“「どうしたら緊張過度に陥らないですみましょうか」
「気取らないことですね、特に自分にね」
「どうしても無意識に上がってしまうのですが、気取らないつもりでも」
「一人で気張っているより、この方法を行いなさい」
と、求心的心理療法の実行法を指示せり。
無意識に動く潜在心は始末悪きものなれども、又平素の心のもっとも正直な現れ方と言う可し。これを強制す可からず。
怖れまいとし、緊張過度より免れんとしてこの法為す可からず。自ら画きし幻影の支配を強化するため也。
ただ事を行う為にのみ為す可し。
それ故、事前に行わず、その事に至ってのみ行う可し。このこと大切なること也。
その方法
落ち着く為にどうしたらよいか。
緊張過度を弛めるコツは息を大きく吐くことにある。鼻からではない、口からである。
吐きつつ肩を落とす。また鼻から静かに吸いつつ肩を上げ、今度は呼吸に関係なく落とす。
これが気を落ち着ける為の方法である。
成功すれば心窩部が柔らかくなる。そして呼吸は楽に吸えるようになる。そうなれば自ずから落ち着く。
ただ、この息を吐く法、緊張過度に陥ってから行う可きで、あらかじめ行っておいて効くものではない。

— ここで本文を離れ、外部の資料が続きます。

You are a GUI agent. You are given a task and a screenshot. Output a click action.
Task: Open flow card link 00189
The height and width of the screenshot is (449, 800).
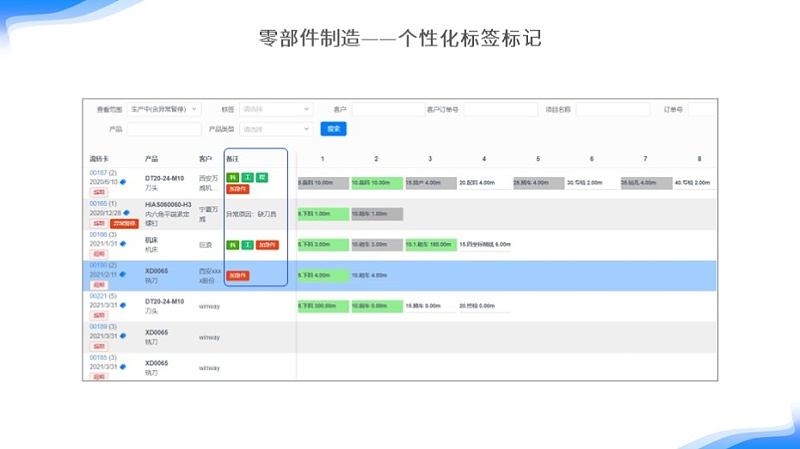pyautogui.click(x=98, y=326)
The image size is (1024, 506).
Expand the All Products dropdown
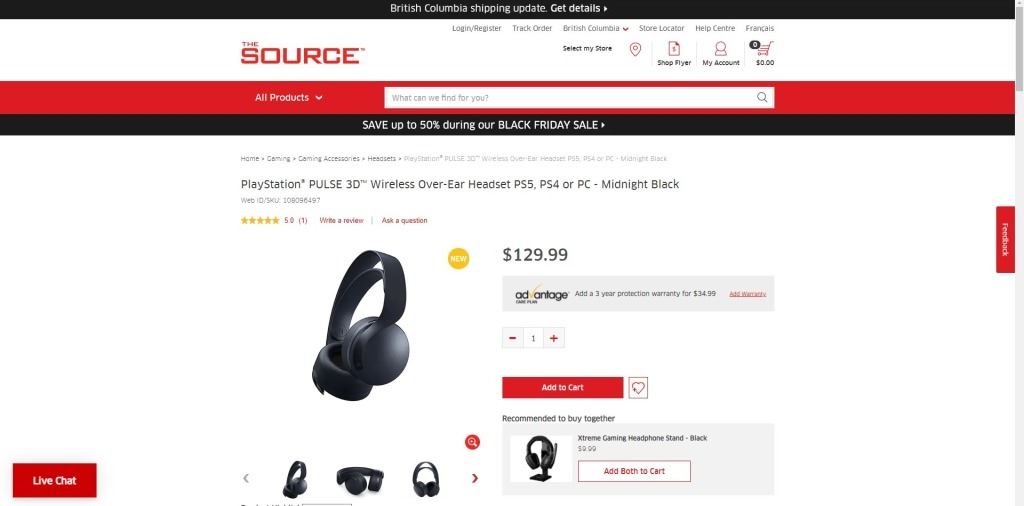[289, 97]
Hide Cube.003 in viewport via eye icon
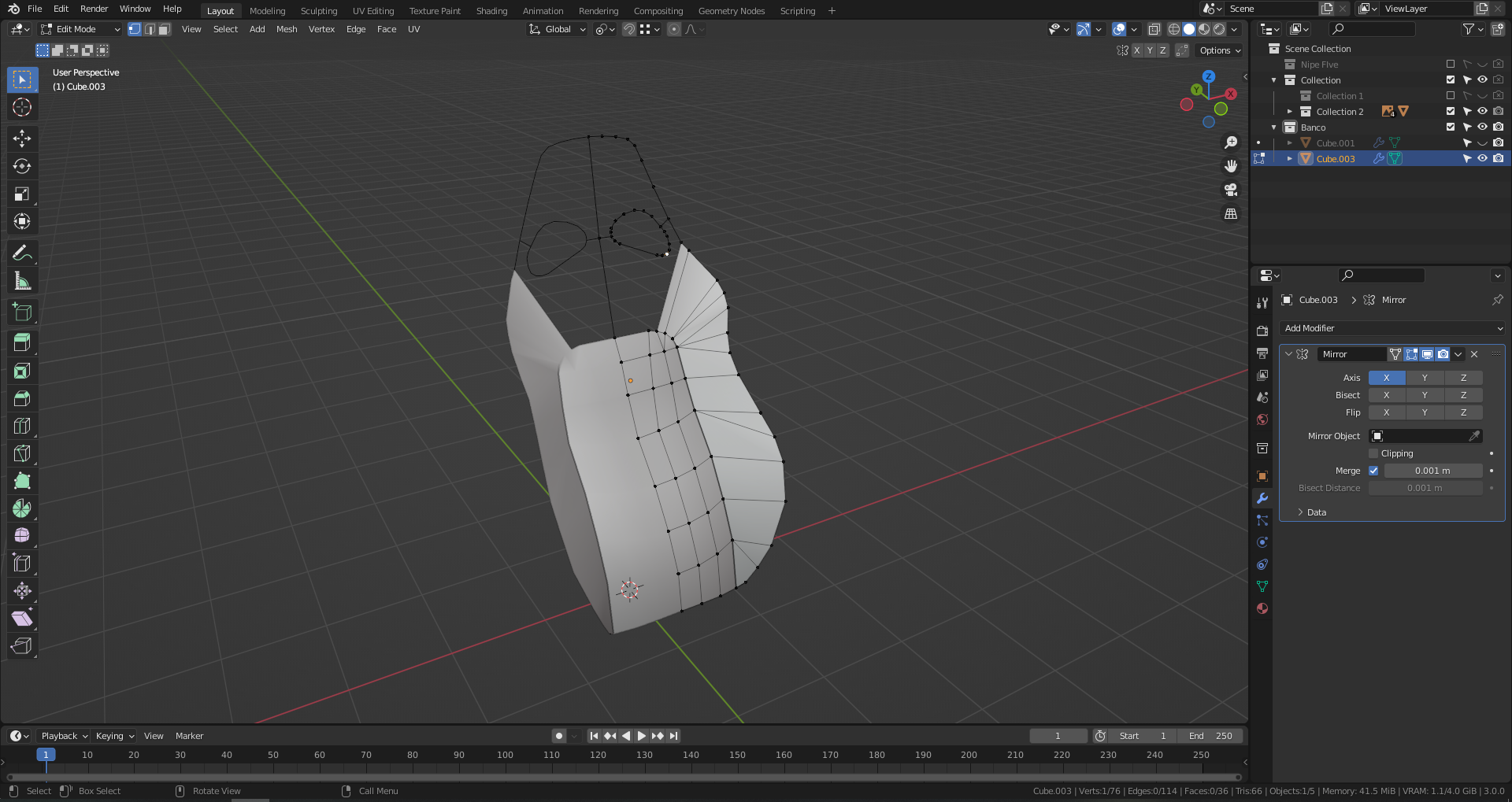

このこと注意を要する。
誰だって一生に何回かはあることだ。憶えておく可きだろう。
試験場の学生のみならず、舞台に上がった歌手でも、相当経験を積んだ俳優であっても、時にこの緊張過度に陥ることがある。
一度陥ったら本来の能力は発揮できず、平素考えられないようなことをしてしまう。
それを抜くの法、前述の如し。
(「月刊全生」平成18年6月号『野口晴哉 語録』)
*緊張をほぐすためには「息を長く吐くと良い」というのは聞いたことがありますが、肩を下げること、前もって行うのではなく緊張してしまってから行うべきこと、というのは初めて知りました。憶えておいて損はないと思います。
*あと、緊張を解く他の方法としては、バッチのフラワーレメディの「レスキューレメディ」が良いと聞いたことがあります(私が実際に試したわけではありません)。